__Exercise prompt__: Your answer must be an exact copy of the lines below, from the first through the one with "You are a computer-use agent. This", with no pictures.

__Records supplied__:
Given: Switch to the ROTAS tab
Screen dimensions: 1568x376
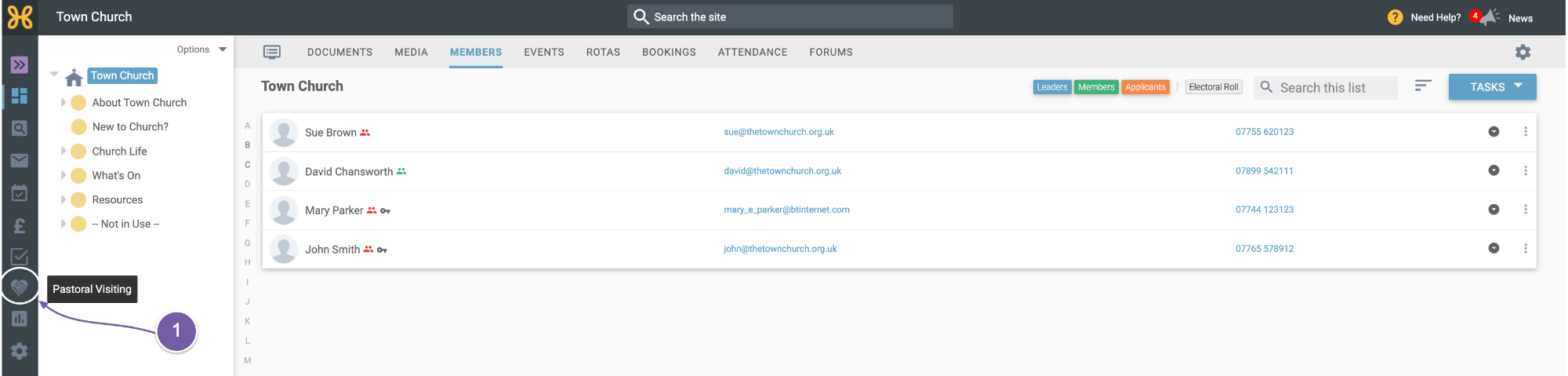Looking at the screenshot, I should (603, 52).
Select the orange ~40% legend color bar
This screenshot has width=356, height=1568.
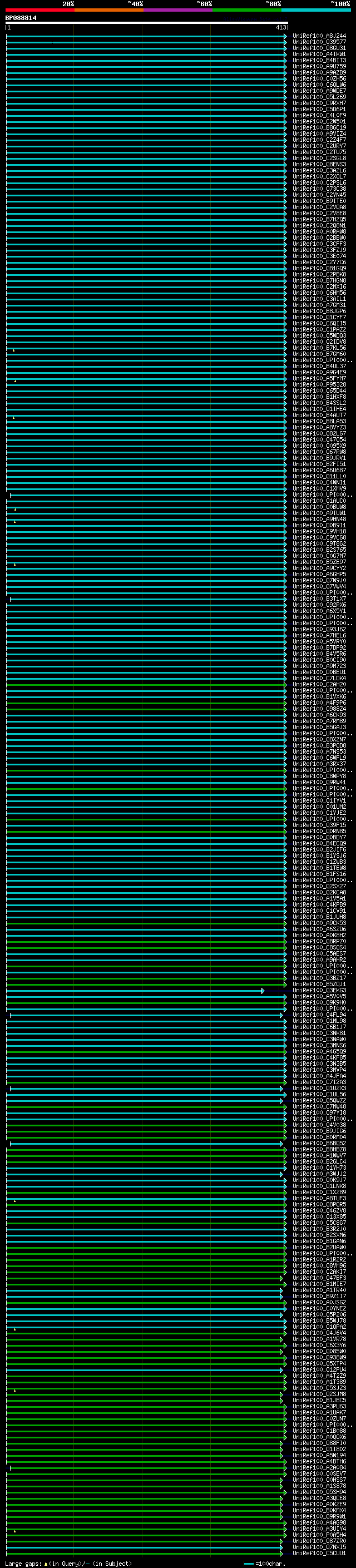tap(108, 10)
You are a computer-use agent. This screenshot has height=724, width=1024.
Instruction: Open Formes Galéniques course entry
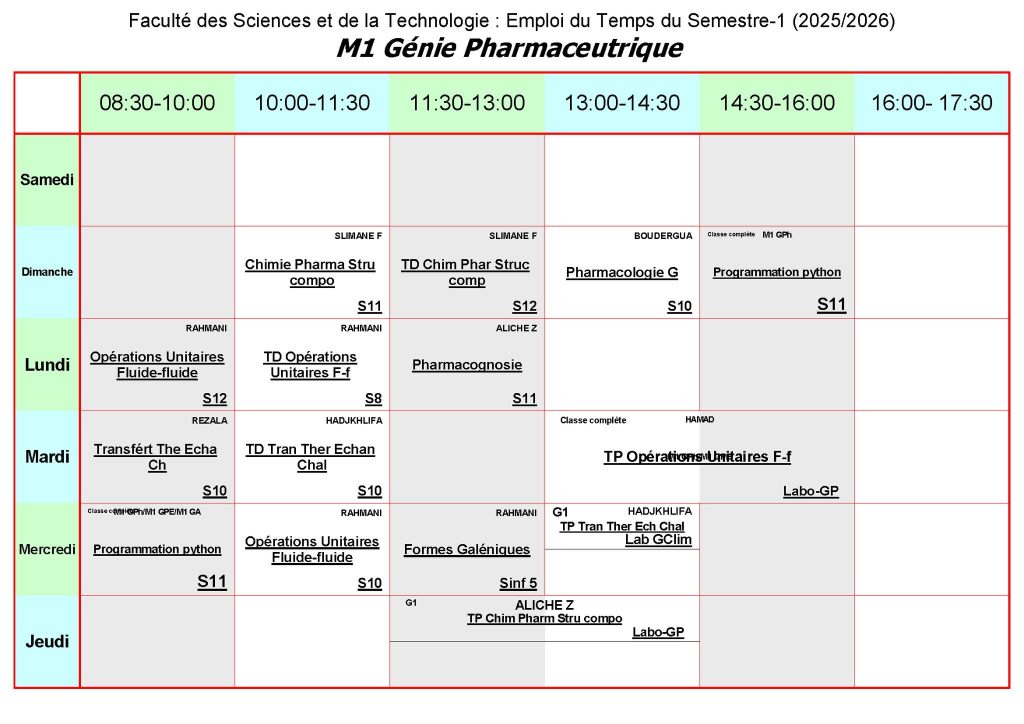click(467, 549)
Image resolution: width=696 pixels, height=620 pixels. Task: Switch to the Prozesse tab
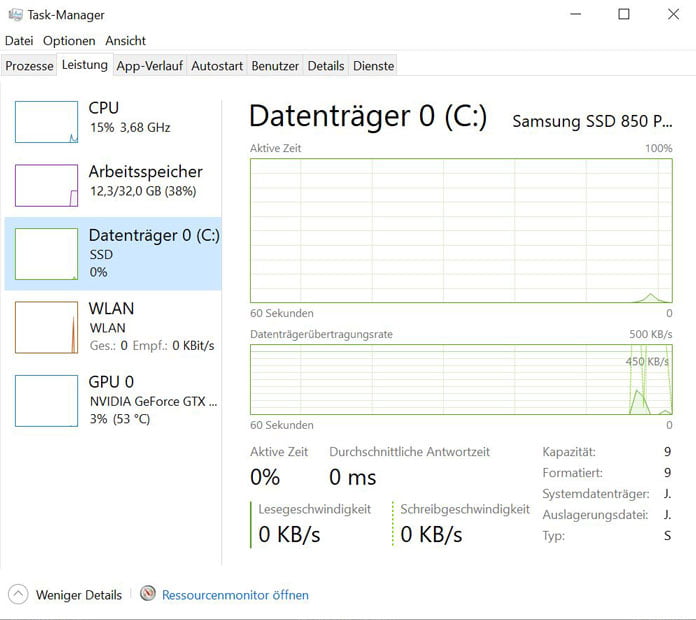(29, 66)
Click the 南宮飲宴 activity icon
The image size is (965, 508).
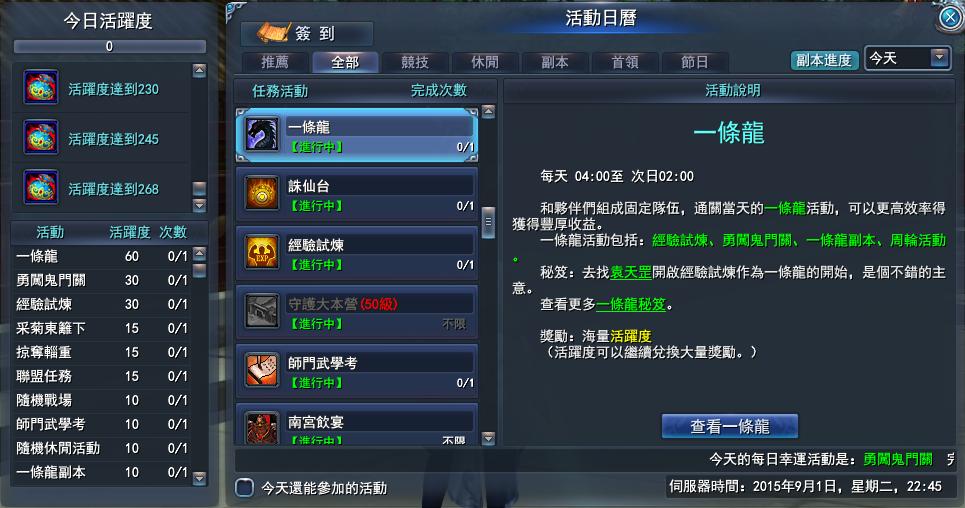click(262, 427)
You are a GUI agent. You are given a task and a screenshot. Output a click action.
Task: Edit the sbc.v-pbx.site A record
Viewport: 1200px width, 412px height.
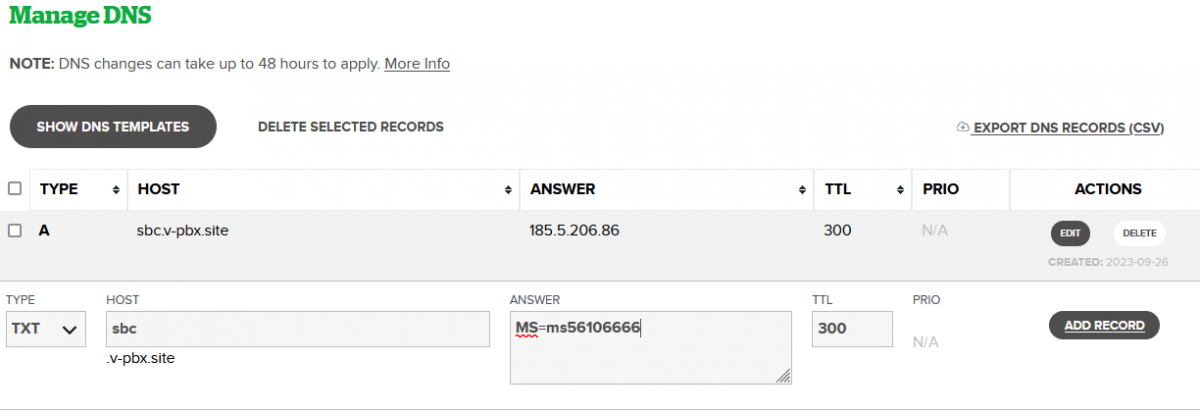[1070, 233]
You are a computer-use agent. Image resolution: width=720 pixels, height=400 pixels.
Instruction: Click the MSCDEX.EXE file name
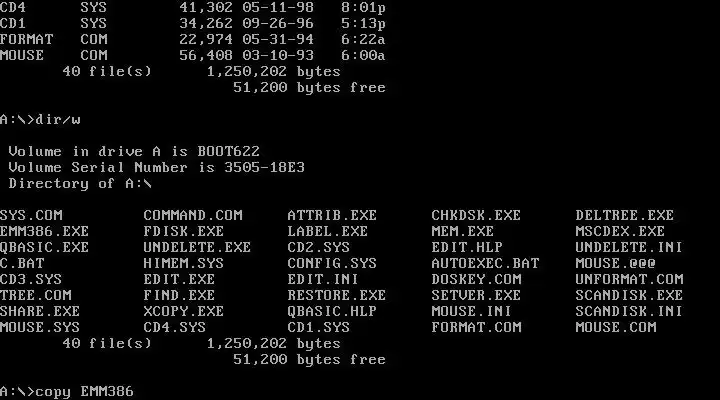(620, 231)
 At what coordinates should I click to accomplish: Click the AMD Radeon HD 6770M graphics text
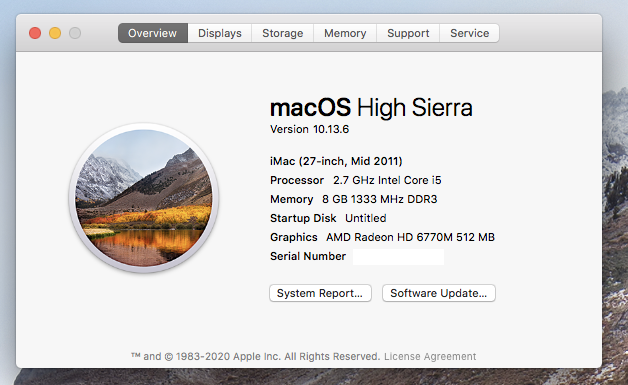point(411,237)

__Finished task__:
Given: Switch to the ROTAS tab
Screen dimensions: 1568x376
Looking at the screenshot, I should (603, 52).
Select the orange ~40% legend color bar
This screenshot has width=356, height=1568.
tap(108, 10)
You are a computer-use agent. This screenshot has height=724, width=1024.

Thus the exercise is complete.